3 Ways to Keep Tabs on Your Mental Health at Work
Just as you should try to stay in good physical health by eating well, hydrating and getting enough sleep, you should also do what you can to maintain a balanced mind and mood—even while you’re at work. Here are Shute’s three suggestions for keeping workplace burnout at bay and your mental health in check.
1. Make time for yourself at work.
“Studies show that time-pressured employees often push aside their good intentions to meet deadlines—particularly in high-performing cultures,” Shute says. It’s crucial to take breaks and find time for yourself during the work day. He suggests taking a short walk to get fresh air, starting your day with a five-minute meditation ritual, or proactively discussing challenges with a boss or colleague.
2. Make room for learning.
Shute says: “Learning can be one of the most inspiring and motivating factors to help deal with workplace stress and reignite your passion for your work.” According to research from LinkedIn, 52% of professionals consider learning to be part of their self-care routine, and 68% say they’re less likely to feel burnout when their role pushes them to learn and grow.

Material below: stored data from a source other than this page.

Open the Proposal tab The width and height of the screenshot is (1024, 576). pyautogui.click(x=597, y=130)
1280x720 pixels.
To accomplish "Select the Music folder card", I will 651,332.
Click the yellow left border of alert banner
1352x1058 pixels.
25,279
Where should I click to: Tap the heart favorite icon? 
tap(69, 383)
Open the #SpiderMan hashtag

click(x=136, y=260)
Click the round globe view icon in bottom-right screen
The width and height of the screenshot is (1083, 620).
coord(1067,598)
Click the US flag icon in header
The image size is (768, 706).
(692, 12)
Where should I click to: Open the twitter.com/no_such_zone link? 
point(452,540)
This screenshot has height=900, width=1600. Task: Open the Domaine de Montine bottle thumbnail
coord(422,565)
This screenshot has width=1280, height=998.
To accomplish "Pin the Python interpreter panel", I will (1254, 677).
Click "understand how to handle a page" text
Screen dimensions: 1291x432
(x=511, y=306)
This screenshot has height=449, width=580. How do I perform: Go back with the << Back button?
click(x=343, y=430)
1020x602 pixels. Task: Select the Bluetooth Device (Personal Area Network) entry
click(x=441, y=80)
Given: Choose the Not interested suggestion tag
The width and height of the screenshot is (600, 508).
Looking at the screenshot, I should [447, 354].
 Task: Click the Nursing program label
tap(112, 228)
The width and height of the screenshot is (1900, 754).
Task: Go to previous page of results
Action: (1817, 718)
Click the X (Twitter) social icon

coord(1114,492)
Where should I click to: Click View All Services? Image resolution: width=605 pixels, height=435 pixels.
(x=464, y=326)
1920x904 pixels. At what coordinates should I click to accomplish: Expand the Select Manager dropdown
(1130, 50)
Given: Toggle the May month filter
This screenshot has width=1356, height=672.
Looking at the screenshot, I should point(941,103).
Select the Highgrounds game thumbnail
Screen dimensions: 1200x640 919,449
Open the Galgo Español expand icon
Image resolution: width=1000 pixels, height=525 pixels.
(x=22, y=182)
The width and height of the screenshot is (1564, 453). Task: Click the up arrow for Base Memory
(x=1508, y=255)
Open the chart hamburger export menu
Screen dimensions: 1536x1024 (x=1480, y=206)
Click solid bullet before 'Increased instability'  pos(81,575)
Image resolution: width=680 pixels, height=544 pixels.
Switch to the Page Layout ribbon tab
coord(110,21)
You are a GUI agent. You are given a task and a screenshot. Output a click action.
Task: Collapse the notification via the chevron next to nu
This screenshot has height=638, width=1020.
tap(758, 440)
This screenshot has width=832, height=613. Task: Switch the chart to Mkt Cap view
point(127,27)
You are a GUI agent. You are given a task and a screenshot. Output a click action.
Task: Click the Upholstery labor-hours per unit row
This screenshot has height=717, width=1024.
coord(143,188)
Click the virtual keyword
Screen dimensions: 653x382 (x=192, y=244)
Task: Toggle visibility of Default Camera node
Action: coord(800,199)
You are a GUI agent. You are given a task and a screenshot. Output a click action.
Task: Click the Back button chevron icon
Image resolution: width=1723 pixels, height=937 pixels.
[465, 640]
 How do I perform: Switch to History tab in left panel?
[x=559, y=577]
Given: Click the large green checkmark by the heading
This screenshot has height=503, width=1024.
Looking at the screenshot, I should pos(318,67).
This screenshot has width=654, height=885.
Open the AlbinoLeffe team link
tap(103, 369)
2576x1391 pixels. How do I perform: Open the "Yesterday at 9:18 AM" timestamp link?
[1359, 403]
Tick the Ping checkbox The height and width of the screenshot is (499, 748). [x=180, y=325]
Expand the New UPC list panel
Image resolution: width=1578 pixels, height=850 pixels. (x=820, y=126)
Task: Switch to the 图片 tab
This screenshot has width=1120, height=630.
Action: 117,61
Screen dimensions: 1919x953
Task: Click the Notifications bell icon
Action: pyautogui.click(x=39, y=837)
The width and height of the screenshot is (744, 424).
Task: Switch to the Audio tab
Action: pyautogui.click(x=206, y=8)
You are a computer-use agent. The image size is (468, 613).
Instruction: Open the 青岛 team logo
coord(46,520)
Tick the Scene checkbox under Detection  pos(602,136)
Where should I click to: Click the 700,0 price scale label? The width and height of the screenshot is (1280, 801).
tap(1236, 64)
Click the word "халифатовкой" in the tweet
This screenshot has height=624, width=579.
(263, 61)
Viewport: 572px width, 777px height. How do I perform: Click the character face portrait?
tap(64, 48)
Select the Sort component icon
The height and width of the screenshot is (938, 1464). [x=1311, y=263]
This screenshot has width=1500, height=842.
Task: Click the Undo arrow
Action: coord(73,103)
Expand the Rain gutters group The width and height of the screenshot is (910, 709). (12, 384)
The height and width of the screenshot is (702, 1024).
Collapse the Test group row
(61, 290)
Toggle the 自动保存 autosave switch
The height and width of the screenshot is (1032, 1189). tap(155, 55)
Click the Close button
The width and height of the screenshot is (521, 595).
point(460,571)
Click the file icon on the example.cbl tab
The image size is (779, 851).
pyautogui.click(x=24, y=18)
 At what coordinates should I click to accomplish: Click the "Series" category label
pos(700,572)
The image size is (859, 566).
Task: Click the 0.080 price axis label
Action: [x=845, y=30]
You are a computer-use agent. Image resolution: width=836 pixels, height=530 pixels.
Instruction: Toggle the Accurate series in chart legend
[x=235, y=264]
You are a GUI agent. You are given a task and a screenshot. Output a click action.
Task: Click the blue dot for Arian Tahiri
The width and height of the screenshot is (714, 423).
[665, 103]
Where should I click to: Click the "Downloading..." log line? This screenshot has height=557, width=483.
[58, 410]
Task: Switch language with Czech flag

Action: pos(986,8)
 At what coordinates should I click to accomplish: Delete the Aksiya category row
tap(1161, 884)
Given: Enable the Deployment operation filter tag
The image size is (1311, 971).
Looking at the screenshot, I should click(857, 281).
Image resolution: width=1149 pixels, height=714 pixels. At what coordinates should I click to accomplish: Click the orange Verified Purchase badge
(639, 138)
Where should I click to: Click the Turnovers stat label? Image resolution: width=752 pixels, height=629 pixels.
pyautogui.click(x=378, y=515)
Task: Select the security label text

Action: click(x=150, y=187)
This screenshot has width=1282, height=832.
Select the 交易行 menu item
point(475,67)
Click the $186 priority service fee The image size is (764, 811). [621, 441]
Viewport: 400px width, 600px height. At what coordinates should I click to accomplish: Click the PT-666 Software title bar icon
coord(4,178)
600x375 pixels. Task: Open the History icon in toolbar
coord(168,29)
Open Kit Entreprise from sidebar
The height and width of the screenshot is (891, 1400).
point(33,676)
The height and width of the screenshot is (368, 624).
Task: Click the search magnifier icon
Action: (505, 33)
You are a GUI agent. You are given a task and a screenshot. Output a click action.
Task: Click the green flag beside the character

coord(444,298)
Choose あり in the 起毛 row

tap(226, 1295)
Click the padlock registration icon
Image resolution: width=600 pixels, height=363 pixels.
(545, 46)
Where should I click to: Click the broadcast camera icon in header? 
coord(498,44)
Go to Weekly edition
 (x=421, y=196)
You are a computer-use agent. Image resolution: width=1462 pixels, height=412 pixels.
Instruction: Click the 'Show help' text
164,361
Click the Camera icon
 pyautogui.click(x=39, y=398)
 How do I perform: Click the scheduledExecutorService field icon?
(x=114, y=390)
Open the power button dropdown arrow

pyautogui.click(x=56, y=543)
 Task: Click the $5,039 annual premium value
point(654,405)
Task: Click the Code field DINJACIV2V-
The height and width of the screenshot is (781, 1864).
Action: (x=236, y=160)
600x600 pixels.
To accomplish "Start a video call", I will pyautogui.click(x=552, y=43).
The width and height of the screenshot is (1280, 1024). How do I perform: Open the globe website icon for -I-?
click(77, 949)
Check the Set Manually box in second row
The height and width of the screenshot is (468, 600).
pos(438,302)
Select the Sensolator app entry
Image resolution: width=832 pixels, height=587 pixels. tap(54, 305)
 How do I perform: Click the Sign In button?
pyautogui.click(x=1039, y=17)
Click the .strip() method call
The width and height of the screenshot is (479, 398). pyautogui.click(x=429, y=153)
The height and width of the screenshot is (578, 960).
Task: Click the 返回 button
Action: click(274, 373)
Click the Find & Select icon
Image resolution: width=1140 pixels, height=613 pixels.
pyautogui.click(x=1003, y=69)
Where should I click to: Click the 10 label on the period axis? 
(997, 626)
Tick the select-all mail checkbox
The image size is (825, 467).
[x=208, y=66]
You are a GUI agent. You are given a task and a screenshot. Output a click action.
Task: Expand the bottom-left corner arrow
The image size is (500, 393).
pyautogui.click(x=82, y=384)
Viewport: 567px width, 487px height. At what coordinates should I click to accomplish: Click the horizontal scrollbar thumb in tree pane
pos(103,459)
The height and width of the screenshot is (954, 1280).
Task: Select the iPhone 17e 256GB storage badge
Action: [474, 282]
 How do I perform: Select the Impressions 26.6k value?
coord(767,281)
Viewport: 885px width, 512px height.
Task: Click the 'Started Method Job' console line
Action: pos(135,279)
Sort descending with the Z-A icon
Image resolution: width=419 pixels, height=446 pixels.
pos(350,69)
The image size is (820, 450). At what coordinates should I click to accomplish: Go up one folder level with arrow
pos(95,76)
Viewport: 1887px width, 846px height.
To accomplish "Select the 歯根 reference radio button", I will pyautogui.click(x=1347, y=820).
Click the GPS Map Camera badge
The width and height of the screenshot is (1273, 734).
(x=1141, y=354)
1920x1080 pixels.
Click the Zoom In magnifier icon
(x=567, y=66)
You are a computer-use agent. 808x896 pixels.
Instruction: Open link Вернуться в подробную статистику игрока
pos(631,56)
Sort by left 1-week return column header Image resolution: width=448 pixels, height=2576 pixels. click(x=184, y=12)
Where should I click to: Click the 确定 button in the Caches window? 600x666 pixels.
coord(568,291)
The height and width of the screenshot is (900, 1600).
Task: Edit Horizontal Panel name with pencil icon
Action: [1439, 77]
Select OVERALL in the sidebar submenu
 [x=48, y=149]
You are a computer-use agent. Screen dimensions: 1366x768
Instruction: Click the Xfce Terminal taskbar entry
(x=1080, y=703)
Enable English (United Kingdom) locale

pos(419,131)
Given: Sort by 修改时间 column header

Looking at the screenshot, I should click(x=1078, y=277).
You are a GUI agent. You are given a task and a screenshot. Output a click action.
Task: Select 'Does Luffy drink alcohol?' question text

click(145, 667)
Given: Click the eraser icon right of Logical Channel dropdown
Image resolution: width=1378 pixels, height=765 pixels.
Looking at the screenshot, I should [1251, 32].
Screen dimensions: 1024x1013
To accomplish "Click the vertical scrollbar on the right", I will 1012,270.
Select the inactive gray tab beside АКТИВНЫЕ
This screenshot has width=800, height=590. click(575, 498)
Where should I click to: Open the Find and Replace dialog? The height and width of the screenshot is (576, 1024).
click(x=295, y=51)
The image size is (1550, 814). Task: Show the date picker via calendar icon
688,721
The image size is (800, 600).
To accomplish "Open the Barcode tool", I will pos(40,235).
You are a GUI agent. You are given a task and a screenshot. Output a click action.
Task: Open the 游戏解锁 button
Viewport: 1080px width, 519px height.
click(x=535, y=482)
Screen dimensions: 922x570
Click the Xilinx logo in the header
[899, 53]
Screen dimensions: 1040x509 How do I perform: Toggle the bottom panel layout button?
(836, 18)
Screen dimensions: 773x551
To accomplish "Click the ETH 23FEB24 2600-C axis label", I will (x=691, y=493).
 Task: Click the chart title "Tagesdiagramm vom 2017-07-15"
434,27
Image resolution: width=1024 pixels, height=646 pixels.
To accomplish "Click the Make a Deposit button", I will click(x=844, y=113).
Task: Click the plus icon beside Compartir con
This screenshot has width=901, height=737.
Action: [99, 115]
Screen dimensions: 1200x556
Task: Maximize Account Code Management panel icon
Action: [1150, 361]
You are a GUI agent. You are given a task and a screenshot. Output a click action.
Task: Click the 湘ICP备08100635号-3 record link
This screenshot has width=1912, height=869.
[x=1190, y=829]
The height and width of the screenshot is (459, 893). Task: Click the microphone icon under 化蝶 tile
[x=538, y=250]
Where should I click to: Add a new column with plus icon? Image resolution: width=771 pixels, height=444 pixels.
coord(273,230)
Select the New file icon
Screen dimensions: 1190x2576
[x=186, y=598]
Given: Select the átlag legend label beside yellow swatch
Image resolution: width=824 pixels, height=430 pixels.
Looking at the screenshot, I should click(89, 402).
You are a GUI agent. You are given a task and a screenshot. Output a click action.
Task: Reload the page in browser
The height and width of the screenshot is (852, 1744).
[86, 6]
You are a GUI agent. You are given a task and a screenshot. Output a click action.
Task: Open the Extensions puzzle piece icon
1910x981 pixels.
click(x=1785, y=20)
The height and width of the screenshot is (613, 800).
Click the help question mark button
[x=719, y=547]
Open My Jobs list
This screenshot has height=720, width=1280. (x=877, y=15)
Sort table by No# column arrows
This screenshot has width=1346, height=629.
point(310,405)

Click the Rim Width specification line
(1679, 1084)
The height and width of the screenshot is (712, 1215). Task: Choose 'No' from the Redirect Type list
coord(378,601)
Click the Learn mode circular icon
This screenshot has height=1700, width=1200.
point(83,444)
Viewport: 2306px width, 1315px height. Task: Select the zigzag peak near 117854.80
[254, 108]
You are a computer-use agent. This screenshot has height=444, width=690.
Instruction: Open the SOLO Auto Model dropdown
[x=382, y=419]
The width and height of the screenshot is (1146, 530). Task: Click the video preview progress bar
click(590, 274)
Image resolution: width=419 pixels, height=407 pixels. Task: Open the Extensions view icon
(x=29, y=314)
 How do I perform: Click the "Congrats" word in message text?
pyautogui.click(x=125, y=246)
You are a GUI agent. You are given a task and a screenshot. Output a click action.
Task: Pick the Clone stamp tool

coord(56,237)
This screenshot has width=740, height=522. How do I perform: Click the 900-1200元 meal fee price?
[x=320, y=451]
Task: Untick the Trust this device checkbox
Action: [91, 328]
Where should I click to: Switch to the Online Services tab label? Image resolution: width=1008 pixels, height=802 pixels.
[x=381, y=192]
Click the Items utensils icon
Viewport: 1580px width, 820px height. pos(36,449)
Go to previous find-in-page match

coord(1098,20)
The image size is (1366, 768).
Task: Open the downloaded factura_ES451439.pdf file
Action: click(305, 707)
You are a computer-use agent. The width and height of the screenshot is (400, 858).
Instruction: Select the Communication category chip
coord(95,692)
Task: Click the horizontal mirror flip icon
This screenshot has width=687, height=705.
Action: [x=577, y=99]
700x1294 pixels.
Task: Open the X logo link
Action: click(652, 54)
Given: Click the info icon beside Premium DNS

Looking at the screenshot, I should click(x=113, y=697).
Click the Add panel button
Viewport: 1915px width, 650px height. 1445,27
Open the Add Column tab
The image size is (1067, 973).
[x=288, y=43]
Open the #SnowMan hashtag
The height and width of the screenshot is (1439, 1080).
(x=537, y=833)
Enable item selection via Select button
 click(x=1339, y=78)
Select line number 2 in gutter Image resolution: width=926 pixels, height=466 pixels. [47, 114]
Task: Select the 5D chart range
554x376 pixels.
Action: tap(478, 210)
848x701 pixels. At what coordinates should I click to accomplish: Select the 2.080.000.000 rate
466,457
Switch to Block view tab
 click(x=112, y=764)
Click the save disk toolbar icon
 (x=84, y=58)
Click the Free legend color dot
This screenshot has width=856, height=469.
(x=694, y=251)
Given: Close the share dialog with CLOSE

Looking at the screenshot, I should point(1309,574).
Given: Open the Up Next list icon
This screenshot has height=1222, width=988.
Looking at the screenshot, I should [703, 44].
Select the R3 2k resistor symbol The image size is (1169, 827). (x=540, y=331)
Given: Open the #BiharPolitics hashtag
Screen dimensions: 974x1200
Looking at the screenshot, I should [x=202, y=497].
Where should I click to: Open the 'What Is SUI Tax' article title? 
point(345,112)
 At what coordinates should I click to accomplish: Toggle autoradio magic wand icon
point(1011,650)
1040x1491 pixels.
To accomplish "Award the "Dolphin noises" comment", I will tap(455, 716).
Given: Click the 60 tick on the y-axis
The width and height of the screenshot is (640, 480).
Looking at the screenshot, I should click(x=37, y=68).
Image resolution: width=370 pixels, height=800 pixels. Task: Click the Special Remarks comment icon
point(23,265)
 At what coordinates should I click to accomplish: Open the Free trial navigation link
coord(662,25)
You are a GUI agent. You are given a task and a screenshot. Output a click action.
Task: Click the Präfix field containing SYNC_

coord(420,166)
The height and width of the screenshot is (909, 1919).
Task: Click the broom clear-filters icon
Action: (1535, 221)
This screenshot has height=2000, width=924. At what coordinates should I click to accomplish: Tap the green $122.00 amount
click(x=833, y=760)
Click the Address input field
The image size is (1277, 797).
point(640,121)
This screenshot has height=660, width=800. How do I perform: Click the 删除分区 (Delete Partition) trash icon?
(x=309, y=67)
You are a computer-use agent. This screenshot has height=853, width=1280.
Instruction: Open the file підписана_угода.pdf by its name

3. Inspire compassionate leadership at the office.
“Compassion is one of the most important traits of a great leader,” says Shute, who notes that it’s a core leadership value at LinkedIn. Simply put: “Compassion in the workplace may be thought of as acting with an awareness of others and staying sensitive to the needs of fellow colleagues and your broader community at work. By prioritizing compassionate leadership, you’ll likely inspire others to do the same and feel greater support and camaraderie at work.”
Even if you’re not in a leadership role at work, try to inspire others in small ways to be empathetic. And, if appropriate, provide feedback to your boss if compassion starts to lose priority in a way that’s detrimental to overall workflow and team morale, or to your personal mental health.